03/18/2010 05:12 am ET | Updated May 25, 2011

Obama Nobel for Being Good not Great Man

Just when we thought the luster was off our young president we receive the news from Oslo that the world thinks differently. The beer summit in the Rose Garden was not a good sign. Health care has sparked one of the most vicious legislative battles in recent memory. The war in Afghanistan, the one our President said so often is the one we need to win, is not going well. Even SNL, a clearly left-leaning satire machine, decided to pile on with its list of broken promises from Guantanamo Bay to Iraq. It must be that the Nobel is awarded not just for great men but for good ones too.

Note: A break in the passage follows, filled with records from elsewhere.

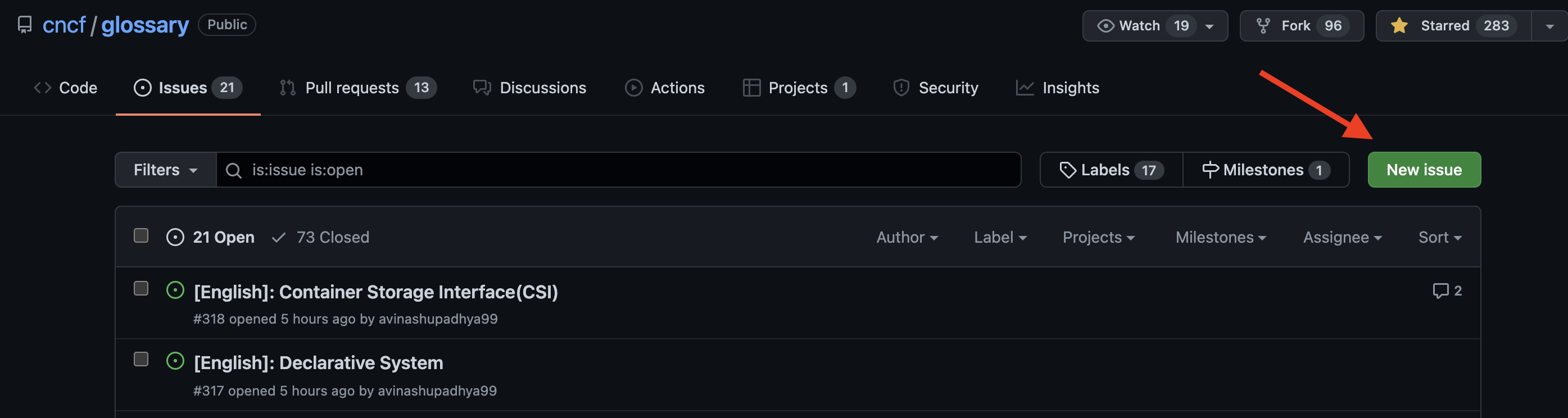Toggle the select all issues checkbox

[141, 236]
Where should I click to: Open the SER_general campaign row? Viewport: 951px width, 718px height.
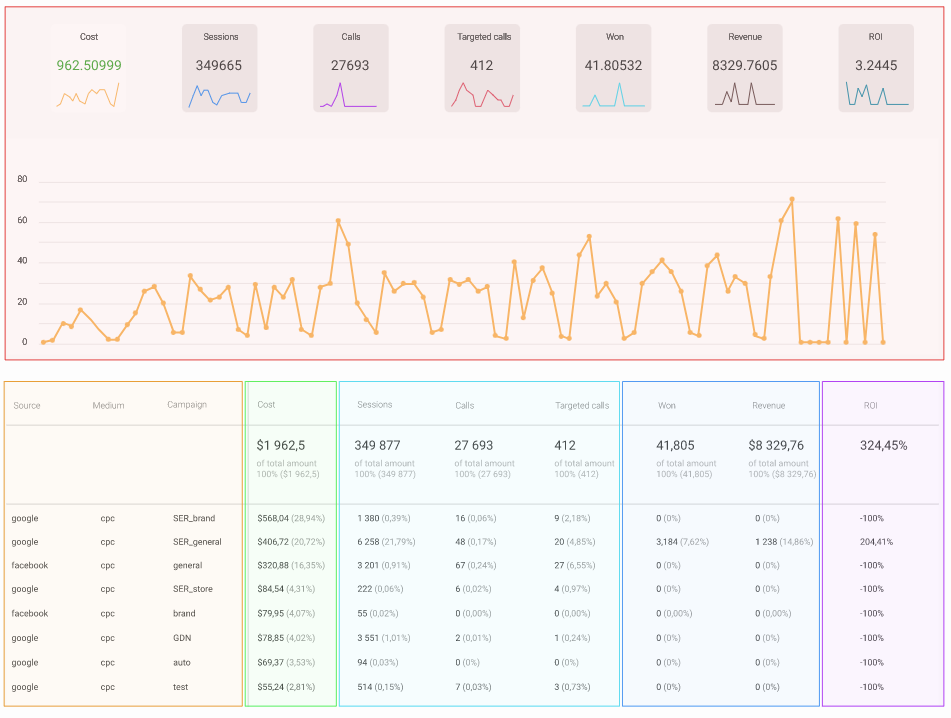(474, 542)
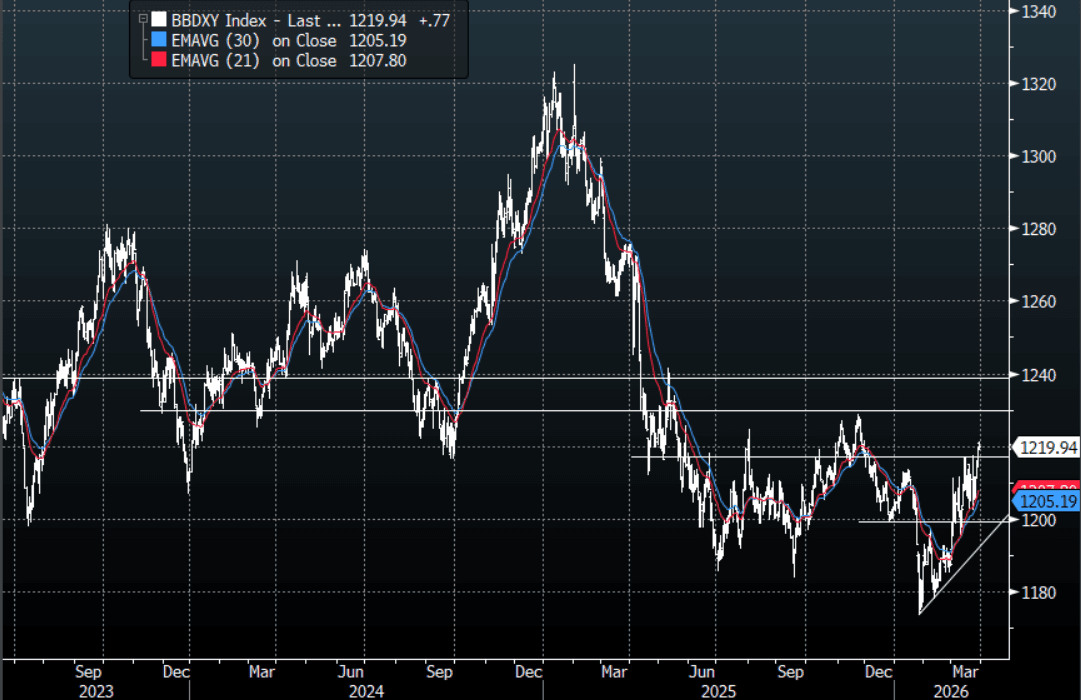Image resolution: width=1081 pixels, height=700 pixels.
Task: Collapse the legend tree expander box
Action: [x=143, y=18]
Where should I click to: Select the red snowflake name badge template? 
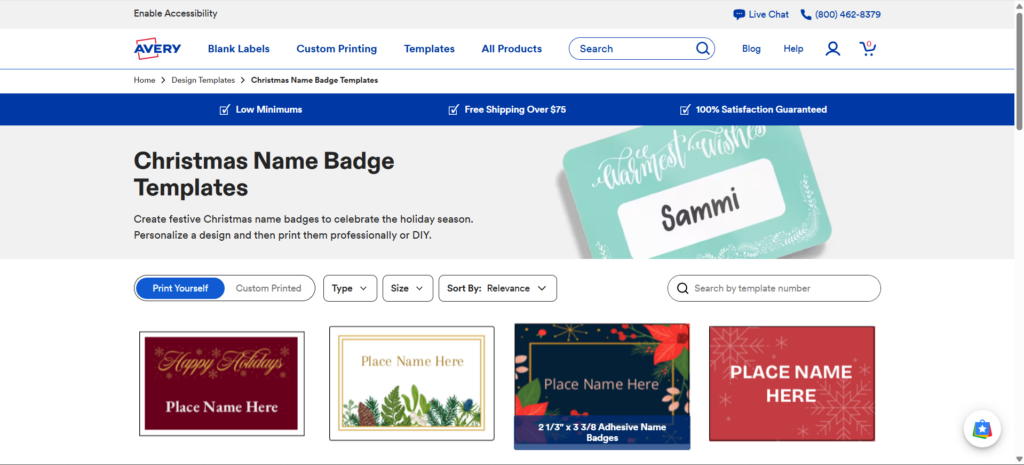point(792,383)
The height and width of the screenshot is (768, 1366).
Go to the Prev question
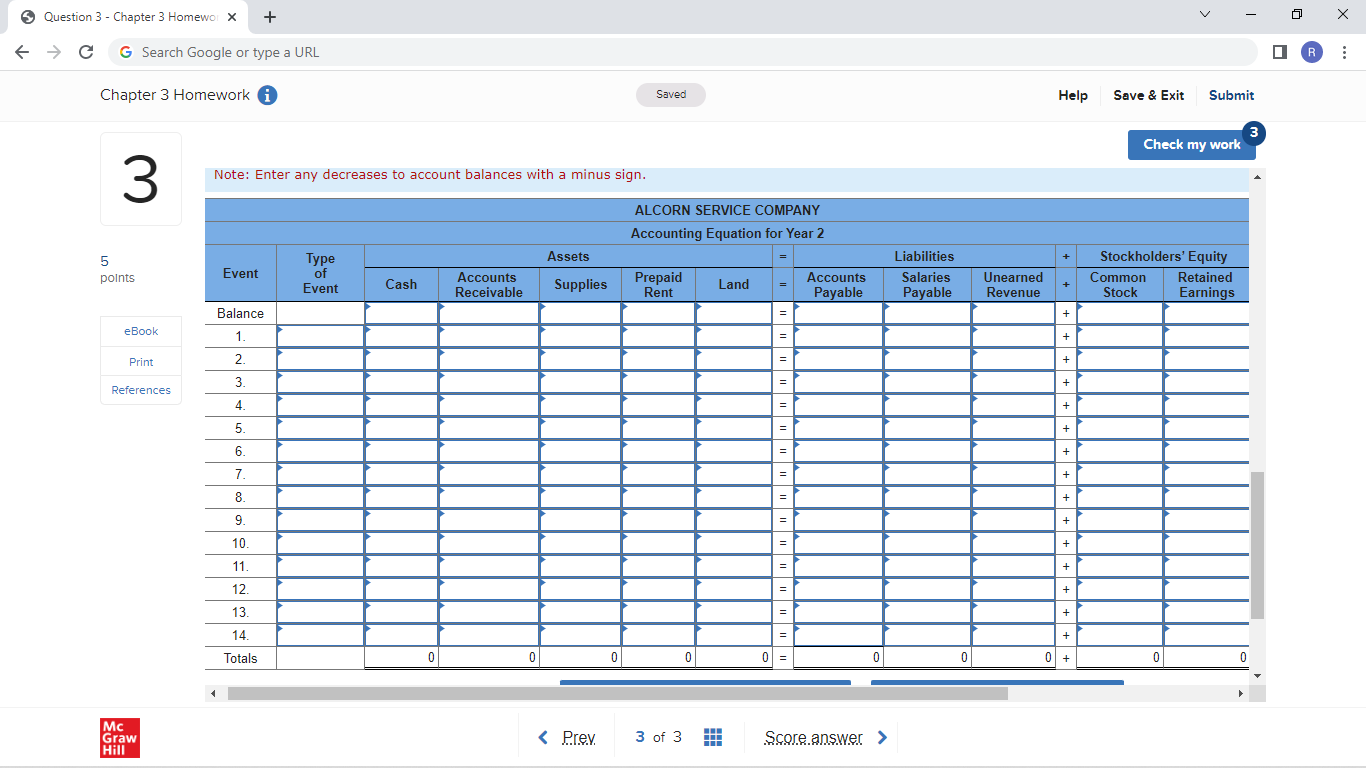(x=567, y=737)
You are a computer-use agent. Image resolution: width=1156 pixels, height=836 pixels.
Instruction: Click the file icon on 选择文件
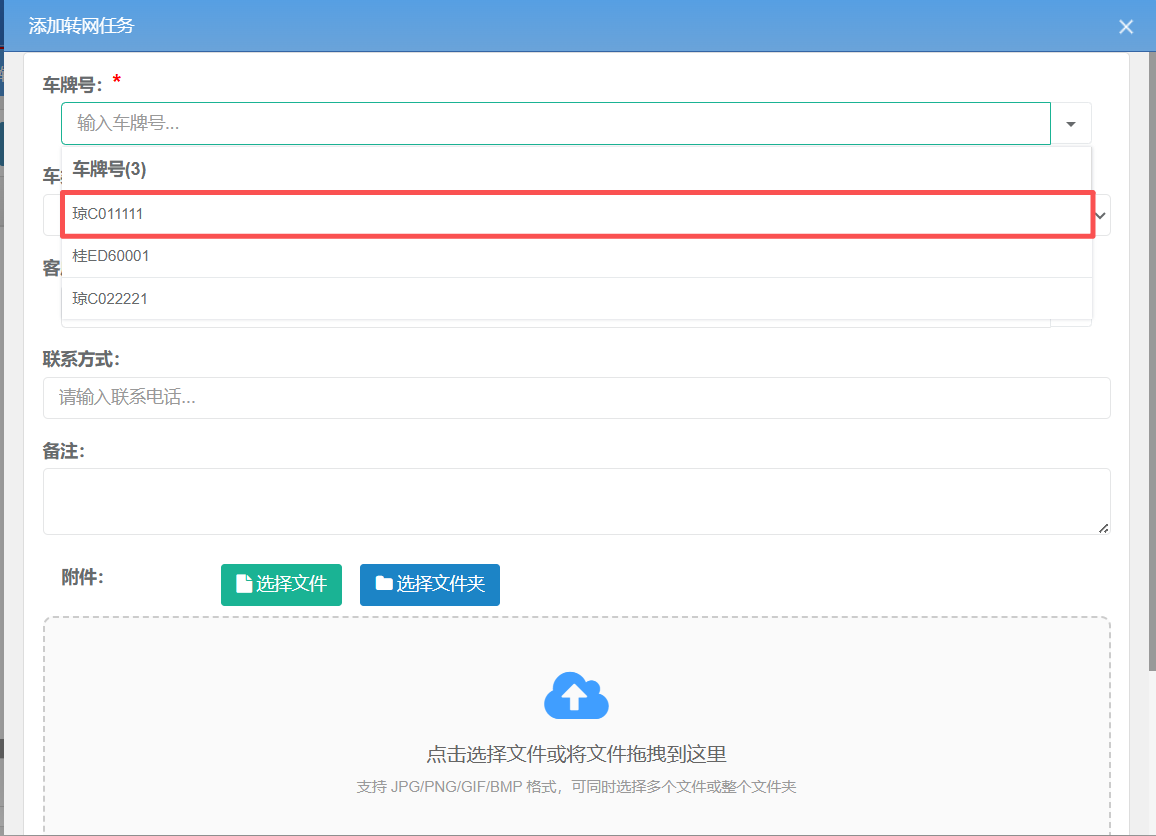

As someone who cried the night of the election I too have gotten skittish recently. But this all has me re-evaluating where we are and where we have been. There is the obvious: the very fact that our nation, despite its history of racial hatred, could elect a black man president is a reason for optimism all by itself. But the issue goes much deeper than skin color. Its about character and approach and the struggle that so many men of Obama's generation, and mine, are facing today: how do I juggle the demands of fatherhood, marriage, work, and doing something good in the world. Obama has to live this on a personal level while trying to make a difference across the globe.

If you talk to the guys on Wall Street or the guys on the line in Detroit at a GM plant or the guys in Sing Sing or the guys coming come from their third tour of duty in Iraq or the stay-at-home dad in Boston or even the "normal" guys who are doctors or teachers in places like Alabama or Iowa with a beautiful wife a couple great kids, they are all looking themselves in the mirror and asking themselves the same question, "What really matters?"

man in wate

Manhood is at a turning point in America. Money is no longer king. Having the most toys when you die doesn't mean much. So many of our idols have proven that the drive for public success can rot the private lives, from Letterman to Edwards to Spitzer. Making a difference matters. So does spending time with your kids. So does loving your wife in deed not just words. So does living with integrity from the inside out. That's what some people would call being just a plain old Good Man.

Our president aspires to greatness, no doubt about that. So far he hasn't been great. Many things he wants to get done have proven a thousand times for complicated than he ever could have imaged, from health care to Afghanistan. But when the congressman on Capitol Hill shouted out "liar" in prime time, our president showed that even if he isn't yet great he most certainly is a Good Man that we can all be proud of.

In the end that's why he was awarded the Nobel peace prize. Because he sets an example for the rest of us 40-something guys looking in the mirror asking ourselves those difficult questions how to move forward, no matter whether we aspire to greatness on the world stage or just to be better men.